» **Problem to work on**
Repeat every entry in the listing below, exactly.
*** Opening Exercise inputs ***
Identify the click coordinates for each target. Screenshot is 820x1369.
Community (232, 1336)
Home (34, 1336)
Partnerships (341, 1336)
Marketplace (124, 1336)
*** Closing Exercise inputs ***
» **Written reply**
Identify the click coordinates for each target. Screenshot is 820x1369.
Community (232, 1336)
Home (34, 1336)
Partnerships (341, 1336)
Marketplace (124, 1336)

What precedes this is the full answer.